July 7, 2009

Dennis Kneale Is Right, Except in His English Usage

CNBC host Dennis Kneale, who appears at 5 p.m. PDT and 8 p.m. EDT, etc., is taking a lot of heat from the blogosphere for proclaiming the recession over. I happen to agree with him that we’ve come out of the depths and are moving back up, and in fact I date it earlier than Kneale dpes. I say the depth was reached in February, but it had nothing to do with Obama or his inauguration. Right about the time of Puxatawny Phil’s spring-into-action on Feb. 2, the depths had reached us as the Lehman/GM shock began taking perspective. In fact, about a month later (a lagging indicator, as they all are except for us sages), the stock market started going up in fairly dramatic fashion, and consumer confidence started returning.

Lately, however, we’ve had a lot of Obama arbitrage and profit-taking from other people’s woes–investors and companies hunkering down and hoarding up on profits (or money however they can get it–think layofrfs) as a hedge against maniacal Obamaic plans to raise taxes, raise the minimum wage, rip off corporations in the name of nonexistent global warming, socialize the banking and auto industries, unionize every firm in America, and turn health care back to the dark ages when it was cheap (because nonexistent).

All that being said, my main point is that Kneale was right in calling the recession over. For the next months, or years, until Obama comes to his senses, the arbitrage and profiteering will be the logical response to illogical governmental actions. The recovery will stay on hold until then, but it’s over if we can get the government to realize it and take a two-year vacation.

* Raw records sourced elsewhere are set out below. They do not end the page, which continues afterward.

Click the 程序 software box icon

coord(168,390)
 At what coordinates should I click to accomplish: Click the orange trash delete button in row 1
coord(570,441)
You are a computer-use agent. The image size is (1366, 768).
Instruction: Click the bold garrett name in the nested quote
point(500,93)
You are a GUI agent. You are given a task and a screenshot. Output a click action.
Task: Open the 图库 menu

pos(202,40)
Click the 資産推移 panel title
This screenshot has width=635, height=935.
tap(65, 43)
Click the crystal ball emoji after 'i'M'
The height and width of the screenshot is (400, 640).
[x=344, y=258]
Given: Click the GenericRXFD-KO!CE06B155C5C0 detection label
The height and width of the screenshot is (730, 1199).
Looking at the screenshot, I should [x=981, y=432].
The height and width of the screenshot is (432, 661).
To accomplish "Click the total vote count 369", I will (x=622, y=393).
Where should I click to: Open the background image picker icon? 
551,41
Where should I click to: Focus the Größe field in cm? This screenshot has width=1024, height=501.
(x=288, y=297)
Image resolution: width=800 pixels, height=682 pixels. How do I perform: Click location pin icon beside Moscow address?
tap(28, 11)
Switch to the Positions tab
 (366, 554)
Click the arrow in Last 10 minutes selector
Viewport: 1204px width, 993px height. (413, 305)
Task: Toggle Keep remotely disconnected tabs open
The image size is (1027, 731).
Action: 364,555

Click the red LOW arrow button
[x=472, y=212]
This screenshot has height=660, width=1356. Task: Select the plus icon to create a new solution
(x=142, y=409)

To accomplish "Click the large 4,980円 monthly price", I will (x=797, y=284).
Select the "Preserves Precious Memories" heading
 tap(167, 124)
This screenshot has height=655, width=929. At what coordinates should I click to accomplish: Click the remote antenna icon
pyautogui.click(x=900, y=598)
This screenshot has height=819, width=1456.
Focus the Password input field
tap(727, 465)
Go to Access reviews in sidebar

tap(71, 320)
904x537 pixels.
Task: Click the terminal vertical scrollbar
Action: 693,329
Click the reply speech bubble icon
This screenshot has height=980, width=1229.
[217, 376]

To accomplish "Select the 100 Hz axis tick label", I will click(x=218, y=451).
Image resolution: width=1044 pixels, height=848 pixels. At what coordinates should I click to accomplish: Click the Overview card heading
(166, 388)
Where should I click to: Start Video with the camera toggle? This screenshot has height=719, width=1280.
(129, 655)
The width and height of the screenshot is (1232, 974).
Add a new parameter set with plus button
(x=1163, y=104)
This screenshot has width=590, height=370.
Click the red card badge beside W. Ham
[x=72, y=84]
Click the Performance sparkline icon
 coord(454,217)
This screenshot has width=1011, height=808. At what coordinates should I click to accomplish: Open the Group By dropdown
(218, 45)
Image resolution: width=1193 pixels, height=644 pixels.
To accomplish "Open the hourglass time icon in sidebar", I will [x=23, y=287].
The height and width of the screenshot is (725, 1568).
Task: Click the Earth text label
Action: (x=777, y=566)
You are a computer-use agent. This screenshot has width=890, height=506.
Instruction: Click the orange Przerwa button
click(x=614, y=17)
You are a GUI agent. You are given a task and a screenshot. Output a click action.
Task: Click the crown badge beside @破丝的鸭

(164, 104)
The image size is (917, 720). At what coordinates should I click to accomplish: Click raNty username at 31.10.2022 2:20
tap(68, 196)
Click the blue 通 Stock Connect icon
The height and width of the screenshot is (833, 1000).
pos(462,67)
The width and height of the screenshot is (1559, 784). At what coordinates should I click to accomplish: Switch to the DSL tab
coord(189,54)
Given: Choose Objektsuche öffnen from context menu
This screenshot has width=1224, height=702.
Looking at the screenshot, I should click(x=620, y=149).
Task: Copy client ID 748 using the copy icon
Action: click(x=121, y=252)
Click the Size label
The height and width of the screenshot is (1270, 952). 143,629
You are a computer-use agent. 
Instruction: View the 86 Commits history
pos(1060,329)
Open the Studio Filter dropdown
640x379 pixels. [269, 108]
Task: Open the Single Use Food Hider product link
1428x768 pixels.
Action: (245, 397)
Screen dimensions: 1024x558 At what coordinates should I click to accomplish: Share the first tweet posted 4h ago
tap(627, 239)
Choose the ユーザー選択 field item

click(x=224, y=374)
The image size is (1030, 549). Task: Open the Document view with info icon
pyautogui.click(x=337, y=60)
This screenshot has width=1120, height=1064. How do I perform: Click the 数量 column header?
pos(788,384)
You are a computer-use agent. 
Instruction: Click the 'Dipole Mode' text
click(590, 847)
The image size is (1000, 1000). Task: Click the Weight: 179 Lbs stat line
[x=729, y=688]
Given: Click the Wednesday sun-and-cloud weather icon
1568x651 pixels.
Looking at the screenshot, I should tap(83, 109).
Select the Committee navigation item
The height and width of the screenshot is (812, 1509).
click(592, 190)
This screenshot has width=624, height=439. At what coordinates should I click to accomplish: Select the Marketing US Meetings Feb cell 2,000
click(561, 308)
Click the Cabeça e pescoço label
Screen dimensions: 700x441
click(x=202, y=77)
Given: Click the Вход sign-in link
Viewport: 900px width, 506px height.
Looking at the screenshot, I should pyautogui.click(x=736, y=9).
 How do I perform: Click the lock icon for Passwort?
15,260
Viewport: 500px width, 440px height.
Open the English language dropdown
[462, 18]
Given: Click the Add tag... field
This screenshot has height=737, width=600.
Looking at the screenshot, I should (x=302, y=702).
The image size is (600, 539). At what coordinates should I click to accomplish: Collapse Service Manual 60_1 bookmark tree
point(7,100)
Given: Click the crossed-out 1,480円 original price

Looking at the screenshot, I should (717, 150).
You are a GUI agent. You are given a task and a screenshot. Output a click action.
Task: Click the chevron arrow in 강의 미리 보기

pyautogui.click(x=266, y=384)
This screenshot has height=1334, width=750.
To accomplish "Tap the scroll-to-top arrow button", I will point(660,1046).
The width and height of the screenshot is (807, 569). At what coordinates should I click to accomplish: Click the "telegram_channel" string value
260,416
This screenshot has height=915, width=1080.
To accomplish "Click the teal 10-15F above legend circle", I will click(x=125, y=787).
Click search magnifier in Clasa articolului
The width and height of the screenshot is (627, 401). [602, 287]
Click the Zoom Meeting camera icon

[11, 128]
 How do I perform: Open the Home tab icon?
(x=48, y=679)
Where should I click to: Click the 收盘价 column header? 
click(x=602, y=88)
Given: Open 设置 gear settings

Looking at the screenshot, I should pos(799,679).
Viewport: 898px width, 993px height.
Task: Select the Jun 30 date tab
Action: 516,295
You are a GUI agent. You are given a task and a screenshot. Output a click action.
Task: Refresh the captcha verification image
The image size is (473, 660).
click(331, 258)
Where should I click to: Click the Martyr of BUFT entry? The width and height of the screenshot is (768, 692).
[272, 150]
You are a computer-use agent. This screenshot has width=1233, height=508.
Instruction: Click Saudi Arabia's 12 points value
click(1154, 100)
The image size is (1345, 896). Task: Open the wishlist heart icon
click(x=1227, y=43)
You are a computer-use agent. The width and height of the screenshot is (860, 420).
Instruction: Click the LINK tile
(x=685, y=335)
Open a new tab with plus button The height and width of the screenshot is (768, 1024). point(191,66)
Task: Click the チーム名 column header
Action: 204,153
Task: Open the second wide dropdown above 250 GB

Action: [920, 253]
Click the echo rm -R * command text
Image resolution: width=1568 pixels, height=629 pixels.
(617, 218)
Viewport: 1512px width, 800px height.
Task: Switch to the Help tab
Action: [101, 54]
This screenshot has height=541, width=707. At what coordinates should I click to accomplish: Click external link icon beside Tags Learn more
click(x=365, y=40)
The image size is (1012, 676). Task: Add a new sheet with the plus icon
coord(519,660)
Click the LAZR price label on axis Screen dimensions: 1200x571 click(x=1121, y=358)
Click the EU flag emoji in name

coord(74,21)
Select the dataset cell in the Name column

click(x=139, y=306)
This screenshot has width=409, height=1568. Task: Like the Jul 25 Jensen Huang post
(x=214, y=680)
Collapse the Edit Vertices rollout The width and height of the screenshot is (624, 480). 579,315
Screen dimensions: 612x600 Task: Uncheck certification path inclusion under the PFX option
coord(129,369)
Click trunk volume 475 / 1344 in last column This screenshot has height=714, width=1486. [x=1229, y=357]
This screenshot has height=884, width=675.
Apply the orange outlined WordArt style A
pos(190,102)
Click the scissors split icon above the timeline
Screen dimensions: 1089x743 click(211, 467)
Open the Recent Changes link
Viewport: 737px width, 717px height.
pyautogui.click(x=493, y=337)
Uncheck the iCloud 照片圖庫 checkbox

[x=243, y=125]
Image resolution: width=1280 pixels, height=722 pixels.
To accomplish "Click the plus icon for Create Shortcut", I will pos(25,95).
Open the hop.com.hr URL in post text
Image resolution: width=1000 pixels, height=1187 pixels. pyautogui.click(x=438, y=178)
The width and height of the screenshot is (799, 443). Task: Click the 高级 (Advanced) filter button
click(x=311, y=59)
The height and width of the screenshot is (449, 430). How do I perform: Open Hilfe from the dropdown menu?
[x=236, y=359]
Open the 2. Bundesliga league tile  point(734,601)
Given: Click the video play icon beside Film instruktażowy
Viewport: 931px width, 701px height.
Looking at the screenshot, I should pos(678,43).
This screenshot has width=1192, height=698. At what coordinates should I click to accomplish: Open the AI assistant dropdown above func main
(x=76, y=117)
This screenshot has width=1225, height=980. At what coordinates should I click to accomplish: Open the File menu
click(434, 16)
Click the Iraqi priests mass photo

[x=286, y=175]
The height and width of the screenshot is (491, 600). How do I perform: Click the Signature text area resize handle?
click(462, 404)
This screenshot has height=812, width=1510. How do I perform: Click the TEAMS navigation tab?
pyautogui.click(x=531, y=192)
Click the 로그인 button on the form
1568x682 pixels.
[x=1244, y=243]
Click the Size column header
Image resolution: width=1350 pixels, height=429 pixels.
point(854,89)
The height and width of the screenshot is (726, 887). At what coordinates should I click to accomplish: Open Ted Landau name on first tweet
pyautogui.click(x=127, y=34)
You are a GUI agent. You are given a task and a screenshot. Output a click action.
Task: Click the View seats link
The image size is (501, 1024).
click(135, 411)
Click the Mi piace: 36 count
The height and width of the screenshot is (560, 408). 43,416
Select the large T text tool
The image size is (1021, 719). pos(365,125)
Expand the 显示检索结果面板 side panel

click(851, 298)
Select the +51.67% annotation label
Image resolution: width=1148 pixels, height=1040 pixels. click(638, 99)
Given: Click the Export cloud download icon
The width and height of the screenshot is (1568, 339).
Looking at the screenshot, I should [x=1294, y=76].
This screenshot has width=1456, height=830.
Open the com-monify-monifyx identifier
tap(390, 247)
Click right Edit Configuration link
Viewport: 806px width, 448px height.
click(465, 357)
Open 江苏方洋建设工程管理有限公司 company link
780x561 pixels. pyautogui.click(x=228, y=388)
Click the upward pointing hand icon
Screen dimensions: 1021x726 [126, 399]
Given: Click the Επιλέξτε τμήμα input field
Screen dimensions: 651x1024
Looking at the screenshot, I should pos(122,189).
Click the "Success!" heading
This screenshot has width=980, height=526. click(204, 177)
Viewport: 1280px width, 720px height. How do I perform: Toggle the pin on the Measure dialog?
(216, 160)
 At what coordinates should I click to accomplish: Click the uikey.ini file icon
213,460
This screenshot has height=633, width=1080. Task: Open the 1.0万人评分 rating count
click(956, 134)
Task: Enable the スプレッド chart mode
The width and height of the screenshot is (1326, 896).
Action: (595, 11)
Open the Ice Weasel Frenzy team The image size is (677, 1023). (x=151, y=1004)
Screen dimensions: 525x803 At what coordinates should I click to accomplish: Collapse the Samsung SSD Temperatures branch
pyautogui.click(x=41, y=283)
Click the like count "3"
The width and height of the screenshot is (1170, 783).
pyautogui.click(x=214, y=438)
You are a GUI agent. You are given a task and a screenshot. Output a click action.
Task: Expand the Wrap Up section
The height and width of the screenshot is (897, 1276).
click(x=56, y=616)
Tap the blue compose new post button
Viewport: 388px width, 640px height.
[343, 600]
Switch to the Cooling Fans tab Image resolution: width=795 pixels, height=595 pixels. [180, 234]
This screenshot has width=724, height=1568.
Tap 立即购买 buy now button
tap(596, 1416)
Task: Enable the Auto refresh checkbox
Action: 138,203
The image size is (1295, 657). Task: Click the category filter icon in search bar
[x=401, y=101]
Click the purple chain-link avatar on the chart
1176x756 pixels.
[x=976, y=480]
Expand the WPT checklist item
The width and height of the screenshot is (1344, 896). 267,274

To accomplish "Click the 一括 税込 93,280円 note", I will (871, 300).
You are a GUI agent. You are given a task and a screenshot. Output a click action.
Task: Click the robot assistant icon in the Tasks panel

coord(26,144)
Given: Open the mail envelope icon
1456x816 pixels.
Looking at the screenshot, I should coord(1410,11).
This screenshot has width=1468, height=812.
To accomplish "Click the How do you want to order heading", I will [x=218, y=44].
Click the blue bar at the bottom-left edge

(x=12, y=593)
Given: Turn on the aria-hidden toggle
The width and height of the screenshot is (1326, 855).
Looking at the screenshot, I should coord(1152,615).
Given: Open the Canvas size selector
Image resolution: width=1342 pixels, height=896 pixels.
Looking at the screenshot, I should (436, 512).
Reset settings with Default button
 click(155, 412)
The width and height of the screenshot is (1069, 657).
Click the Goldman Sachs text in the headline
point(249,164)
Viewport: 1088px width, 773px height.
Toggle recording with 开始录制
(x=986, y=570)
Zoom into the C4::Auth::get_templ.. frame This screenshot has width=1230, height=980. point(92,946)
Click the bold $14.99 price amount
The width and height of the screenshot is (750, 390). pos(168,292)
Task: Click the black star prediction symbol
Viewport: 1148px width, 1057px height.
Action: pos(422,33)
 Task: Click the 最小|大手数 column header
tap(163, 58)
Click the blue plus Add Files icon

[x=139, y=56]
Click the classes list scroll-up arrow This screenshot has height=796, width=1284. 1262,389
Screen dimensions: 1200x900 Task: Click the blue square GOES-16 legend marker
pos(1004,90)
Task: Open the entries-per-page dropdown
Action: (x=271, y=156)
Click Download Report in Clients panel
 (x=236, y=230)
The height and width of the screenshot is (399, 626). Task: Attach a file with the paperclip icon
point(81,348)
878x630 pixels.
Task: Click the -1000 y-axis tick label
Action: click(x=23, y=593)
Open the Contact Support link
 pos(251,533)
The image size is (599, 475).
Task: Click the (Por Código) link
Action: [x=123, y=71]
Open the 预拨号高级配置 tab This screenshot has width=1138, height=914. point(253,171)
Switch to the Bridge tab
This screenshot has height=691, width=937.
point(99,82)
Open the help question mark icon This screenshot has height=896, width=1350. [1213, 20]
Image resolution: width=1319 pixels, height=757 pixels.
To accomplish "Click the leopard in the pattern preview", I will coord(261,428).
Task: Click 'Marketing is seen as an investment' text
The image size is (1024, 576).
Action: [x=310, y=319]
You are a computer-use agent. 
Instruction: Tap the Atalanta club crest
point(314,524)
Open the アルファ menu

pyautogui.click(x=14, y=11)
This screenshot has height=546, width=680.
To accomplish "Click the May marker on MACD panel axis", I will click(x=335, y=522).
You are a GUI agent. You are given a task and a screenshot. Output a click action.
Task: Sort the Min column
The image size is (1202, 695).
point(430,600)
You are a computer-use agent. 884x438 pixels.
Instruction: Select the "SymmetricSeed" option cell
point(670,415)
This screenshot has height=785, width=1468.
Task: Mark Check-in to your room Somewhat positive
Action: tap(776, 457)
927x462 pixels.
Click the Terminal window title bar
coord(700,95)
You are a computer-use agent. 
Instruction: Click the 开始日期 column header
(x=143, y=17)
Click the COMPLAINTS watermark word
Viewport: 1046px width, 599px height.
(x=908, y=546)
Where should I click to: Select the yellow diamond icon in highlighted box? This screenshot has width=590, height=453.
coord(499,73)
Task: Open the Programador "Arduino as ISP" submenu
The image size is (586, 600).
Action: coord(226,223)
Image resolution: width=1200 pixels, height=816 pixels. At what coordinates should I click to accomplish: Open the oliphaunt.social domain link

Where I part with Kneale is in his choice of words when he was fighting back against bloggers who were calling for everything from his dismissal from the network to decapitation on public television. At one point, he referred to "homoerotic" bloggers who accused him of being gay (which he denies). However, that was surely the wrong word. What he meant was "homophobic," unless he was referring to bloggers who get orgasms by blogging against him. Then, that would truly be "homoerotic." Sadly, though, it may also be close to the truth.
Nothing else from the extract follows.